Wednesday, November 12, 2008

"A digital dilemma"

I think it's interesting to think about the catch-22 that is digital fine art photography.

Everyone has access to cameras and photo production, which means the people who couldn't afford to be professional photographers in the film era can certainly have their shot during the digital era. That's a good thing. Unfortunately, the mass reproduction aspects of digital photography means pricing the work becomes a delicate matter since a lot of people can take their own shots, print them from a docking station, or upload them to a digital opposed to purchasing one print from one digital file that someone else made.

Where does this leave professional fine art photography?

In my opinion, selling limited editions is one possible approach that could ensure digital fine art photography maintains its value in terms of price and production, to both the artist and consumer/collector.

What do limited editions accomplish in a digital environment? They provide an added value; they tell someone that only a certain amount of people will own that particular print. Limited editions also allow the work to be priced in a fair manner. Why should a photograph, that is printed for anyone who wants a copy, be sold for $100? Oh, it shouldn't.
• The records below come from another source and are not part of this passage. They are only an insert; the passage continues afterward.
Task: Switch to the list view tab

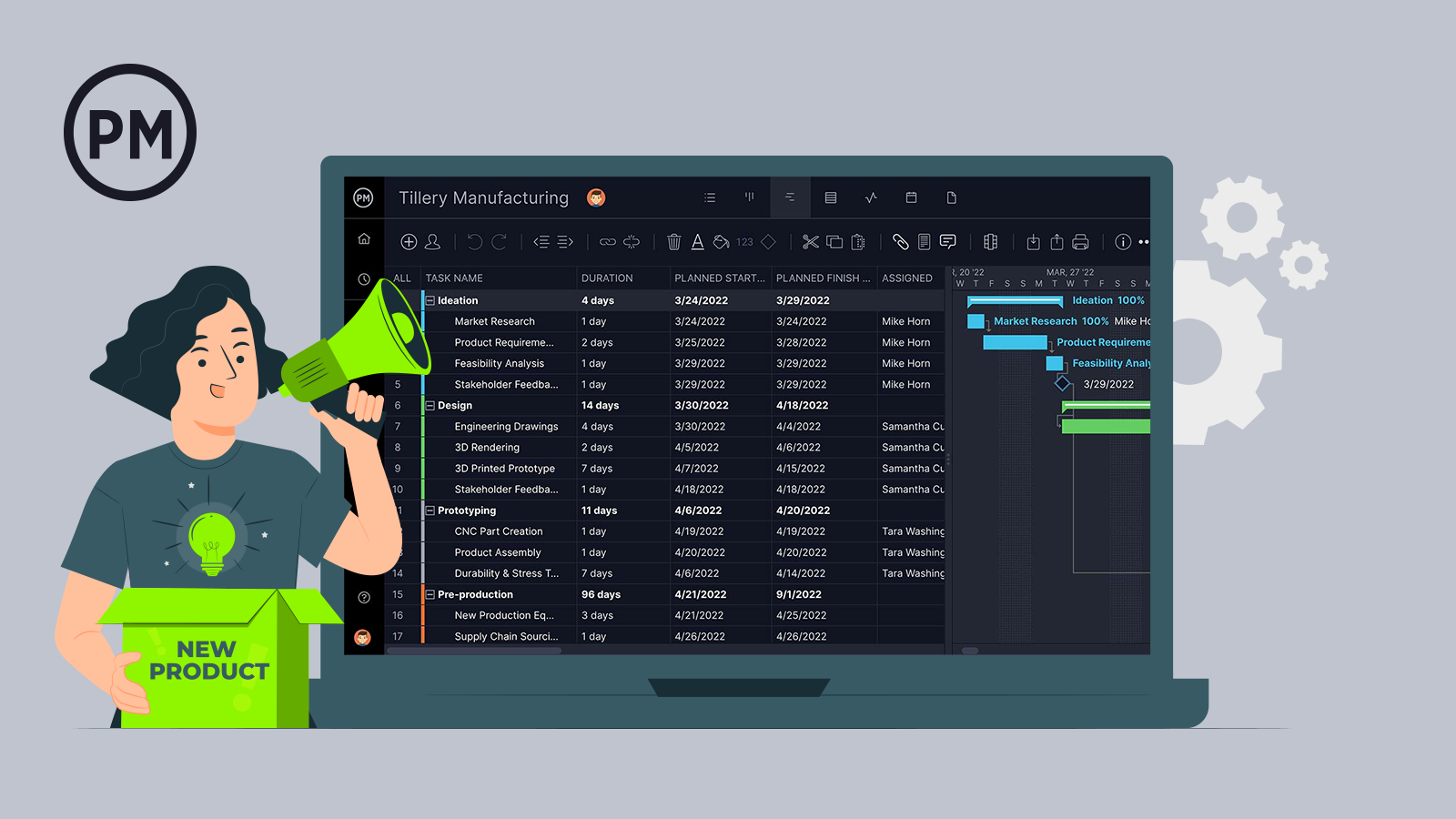Action: tap(710, 197)
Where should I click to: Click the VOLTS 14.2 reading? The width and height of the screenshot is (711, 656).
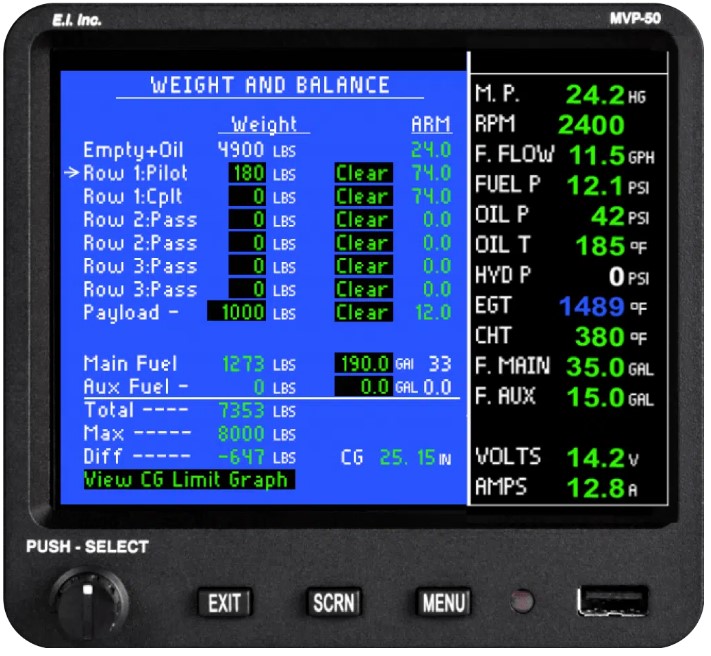597,458
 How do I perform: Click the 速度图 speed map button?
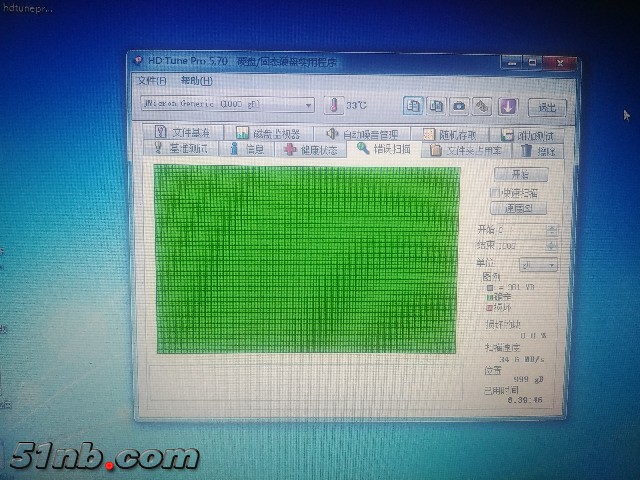(520, 208)
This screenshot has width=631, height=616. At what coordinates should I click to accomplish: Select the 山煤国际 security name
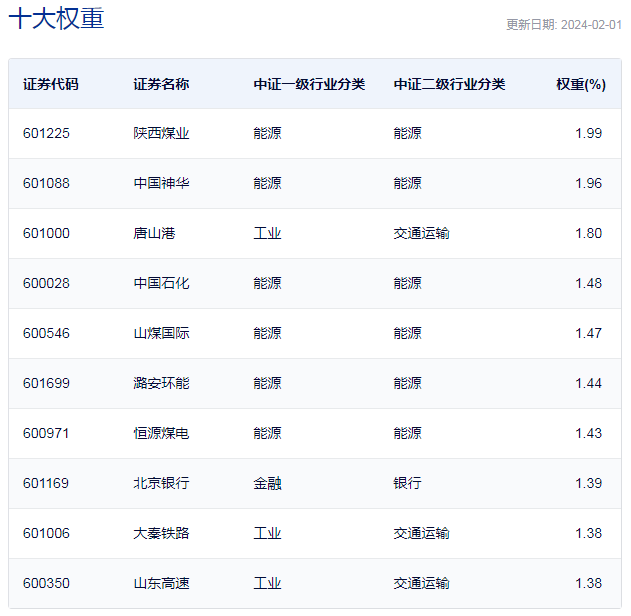[161, 333]

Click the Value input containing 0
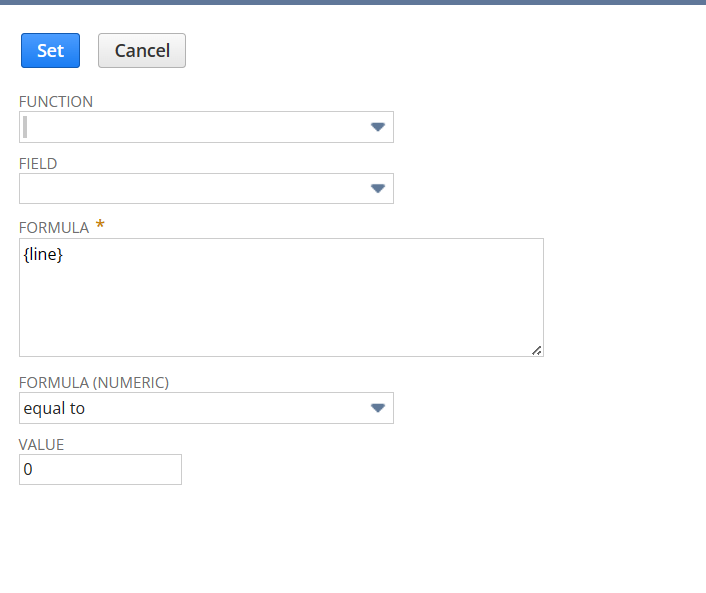point(100,469)
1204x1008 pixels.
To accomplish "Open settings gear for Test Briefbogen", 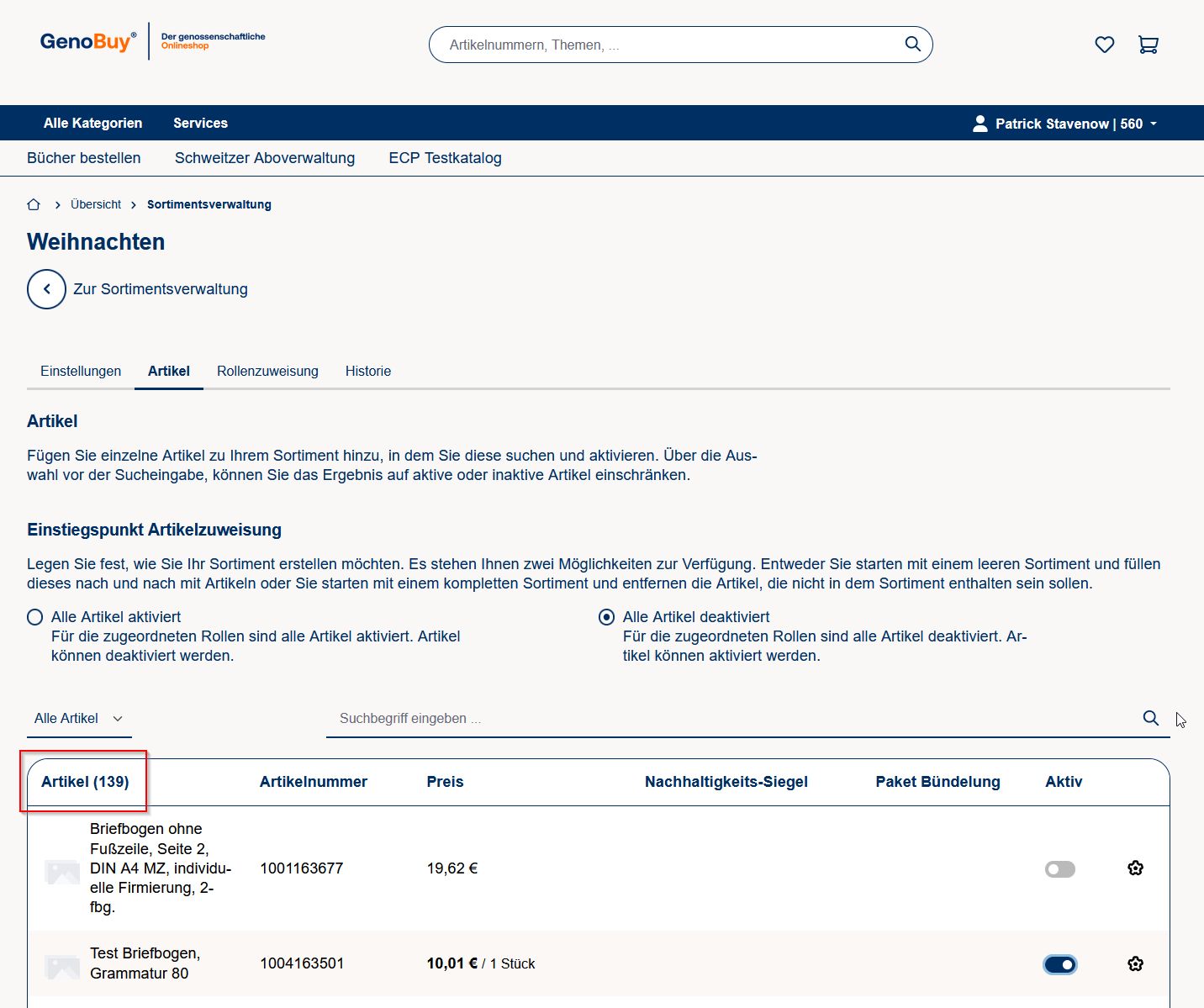I will pyautogui.click(x=1135, y=964).
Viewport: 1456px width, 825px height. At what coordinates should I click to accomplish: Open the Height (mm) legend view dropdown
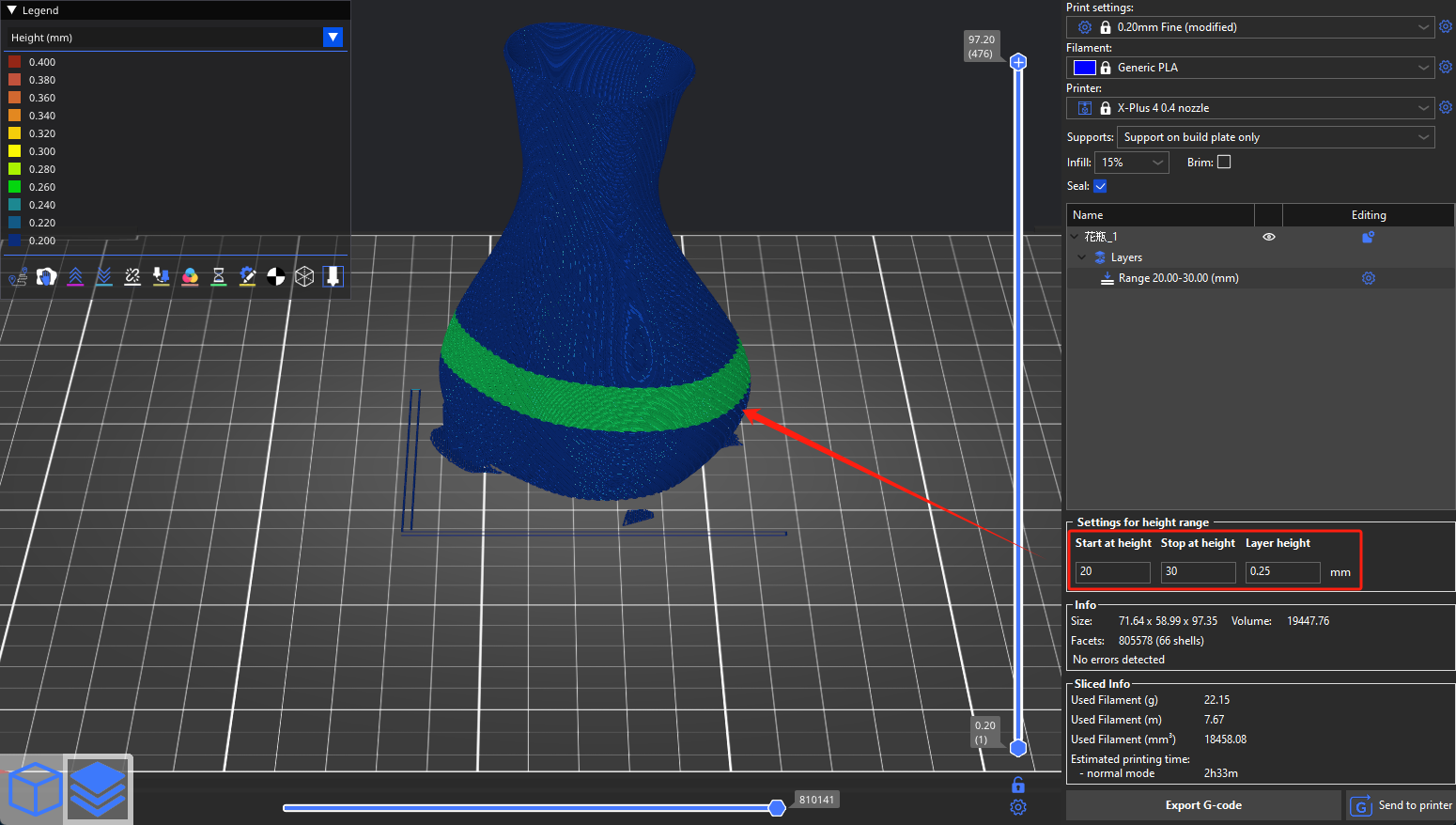(333, 38)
But wait...what was that?...sell it for $12? Why? It took hours to shoot and edit, it required skill and creative instincts to produce. Paintings and other one-of-a-kind artwork sell for a lot more because there is only one copy, one attempt, and after that one piece is gone, it's gone forever. It's about respect for both the photographer and the consumer/collector.

Am I saying that people shouldn't take their own pictures, or that fine art photography is dead? No. What I'm saying is that in order to prevent this discipline from falling through the cracks of our digital world, we need to change the manner in which we approach the medium. Digital doesn't have to mean unlimited, quick, or not valuable; it's only another means to the same end that film reached in its day. True art.